▸ **TASK DIRECTIONS**
Please return every line of the records that contains the word "action".

[Element and text position data]
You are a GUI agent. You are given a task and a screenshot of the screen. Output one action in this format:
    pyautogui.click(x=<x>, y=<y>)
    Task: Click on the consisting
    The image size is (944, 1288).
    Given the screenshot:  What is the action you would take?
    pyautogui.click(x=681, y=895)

▸ **TASK OUTPUT**
You are a GUI agent. You are given a task and a screenshot of the screen. Output one action in this format:
    Given the screenshot:  What is the action you would take?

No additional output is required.